GRS, Steinbeis-FZ, Universität Frankfurt, Universität Freiburg, Universität Jena

With regard to long term safety analyses, the hazardous material which may be released from repositories in deep geological formations is thought to pass three zones before it can affect men, the near field, the far field and the biosphere. The codes d³f and r³t are focused on flow and transport modelling in the far field, i. e. the geosphere. Their development started in a period when rock salt was selected as a potential host rock for radioactive and chemo-toxic waste. The codes were focussed on modelling density-driven flow and nuclide transport in the overburden of a salt dome.
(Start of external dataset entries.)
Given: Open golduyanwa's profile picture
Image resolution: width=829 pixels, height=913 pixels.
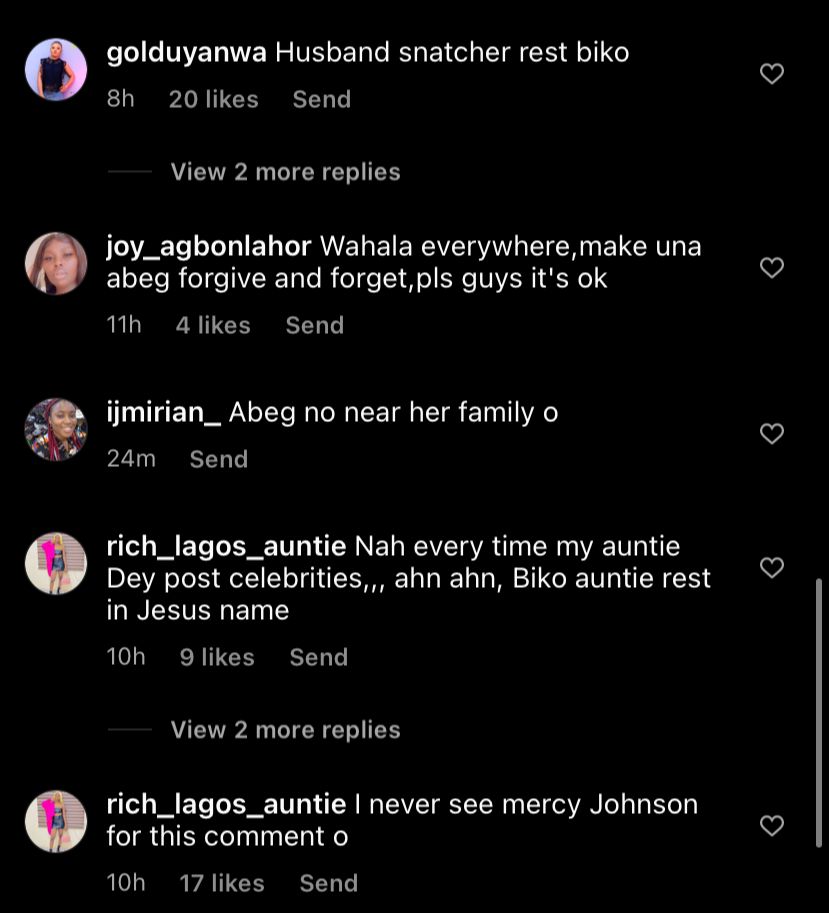Looking at the screenshot, I should [x=56, y=70].
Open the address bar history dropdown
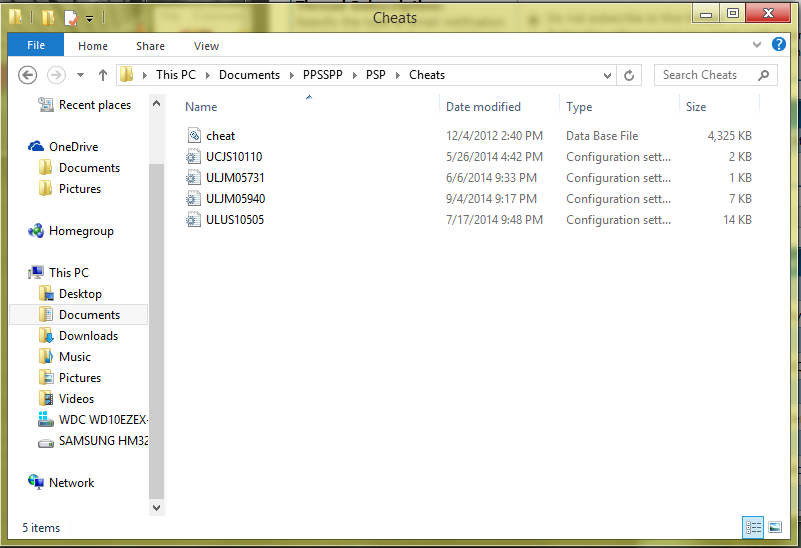The height and width of the screenshot is (548, 801). 607,75
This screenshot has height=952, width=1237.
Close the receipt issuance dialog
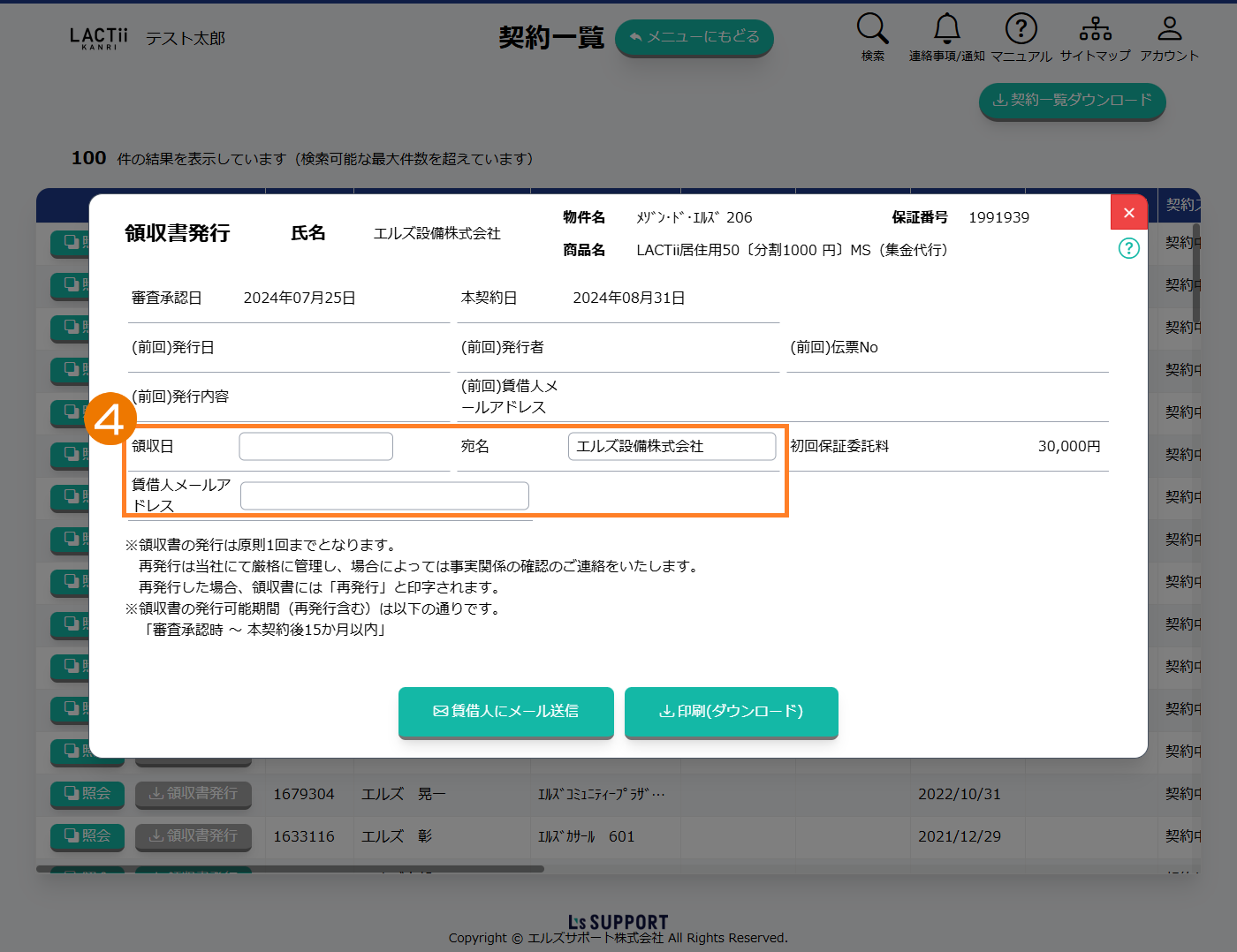(1128, 213)

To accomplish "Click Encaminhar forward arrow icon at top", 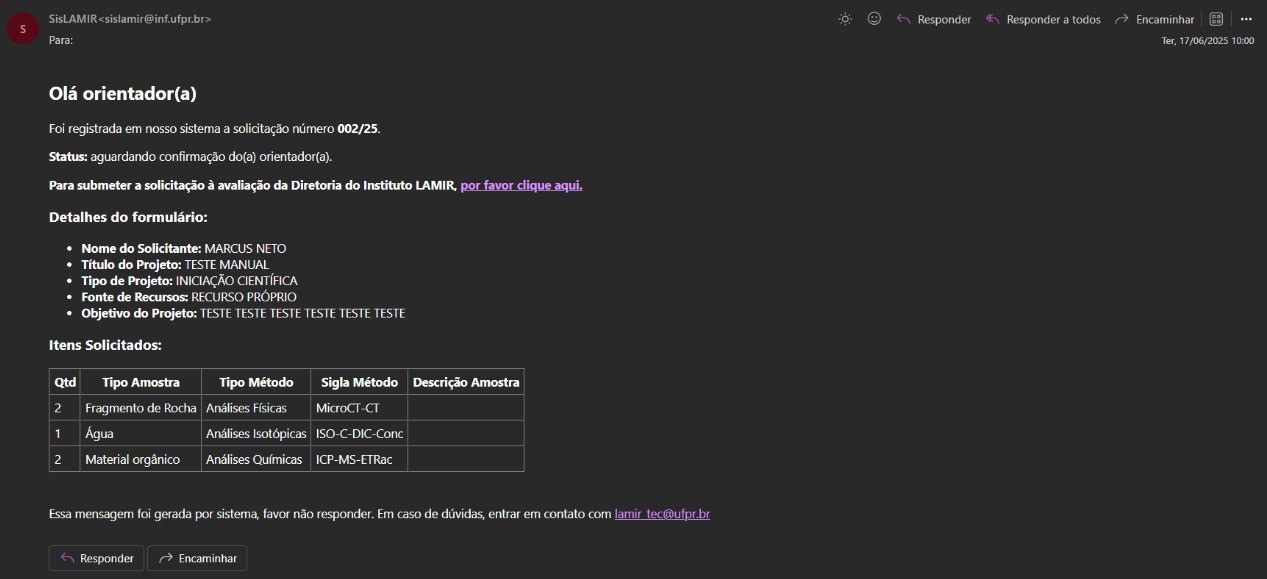I will pyautogui.click(x=1122, y=19).
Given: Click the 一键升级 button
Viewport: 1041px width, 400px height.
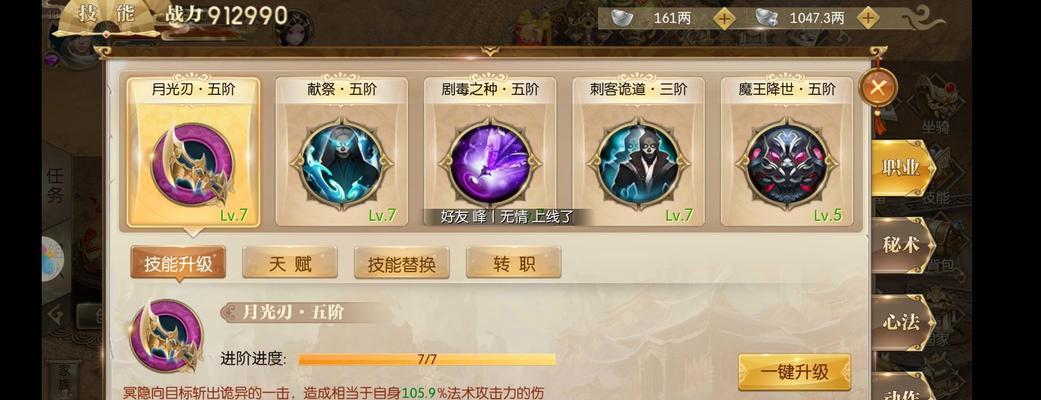Looking at the screenshot, I should coord(795,372).
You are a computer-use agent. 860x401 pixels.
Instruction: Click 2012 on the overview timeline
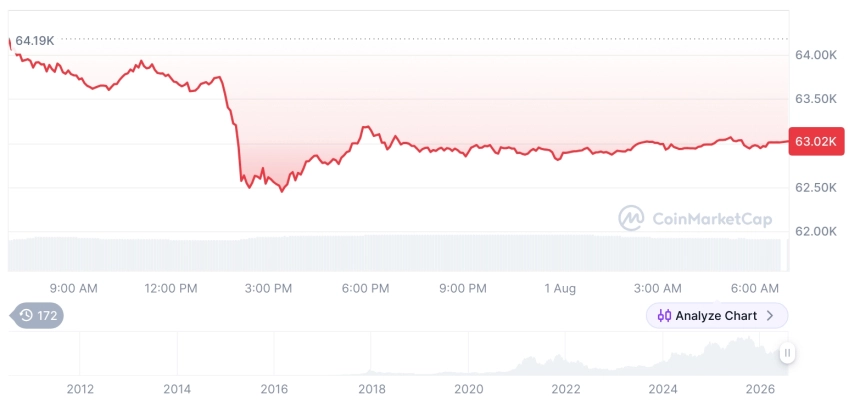click(80, 389)
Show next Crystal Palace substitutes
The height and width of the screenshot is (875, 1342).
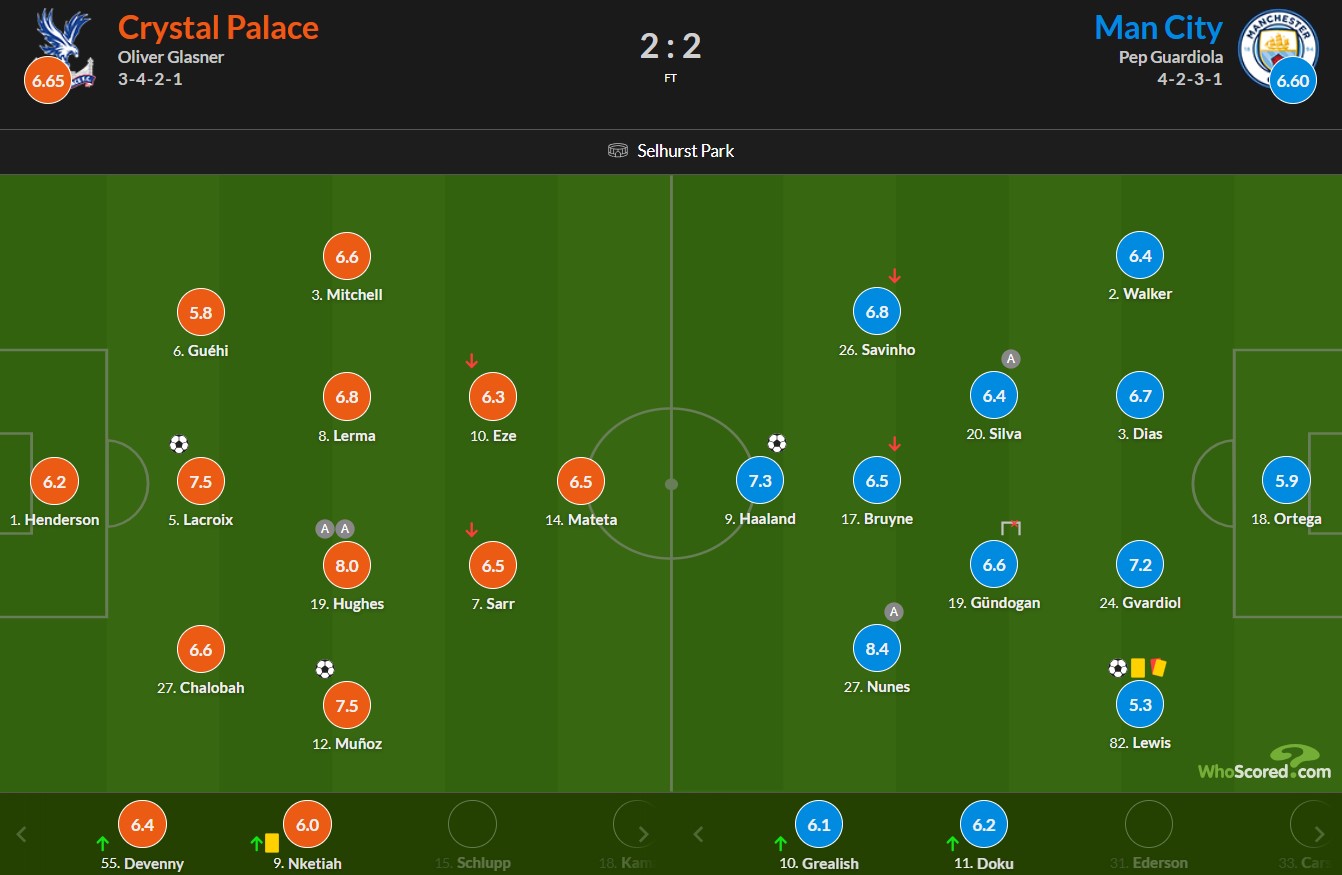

For this reason they were restricted to applications in porous media where heat transport could be neglected.


Taking into account crystalline rock or mudstone as alternative possible host media, fractures and fracture systems in an otherwise porous medium must now be regarded, too. Furthermore, flow and transport have also to be modelled within the host formation. Here, the maximal warming in the surrounding of the casks is not allowed to exceed approximately 100 centigrade so that the effect of heat on water density and thus on flow and transport cannot be neglected any longer.


One difficulty in density-driven flow is to predict the stability of a model. Within this project, a stability number is derived to decide if a flow regime is in a stable or unstable state.


By the extensions of d³f and r³t presented in this report the codes are now also empowered to model heat transport. The thermohaline flow problem is described mathematically, and the three field equations to be solved in d³f are realised for two variants, the Boussinesq approximation and the complete equation system.


Modelling of porous media is complemented with the explicit modelling of fractures. Here, fractures are represented by lower dimensional structures. The finite volume discretisation is adapted accordingly.


The new option to model free surface flow provides the ability to take into account pumping wells and groundwater recharge, too.


The evolving equation system was of increased complexity. The solvers within d³f had therefore to be improved and optimized. A higher order finite volume method is introduced to improve accuracy. New filtering algebraic multigrid (FAMG) methods are developed and implemented. Additionally, the UG parallelisation concept is advanced to a flexible tool, the parallel communication layer (PCL), that enables d³f and r³t to use modern parallel computers effectively.


Pre and postprocessors are adapted where necessary.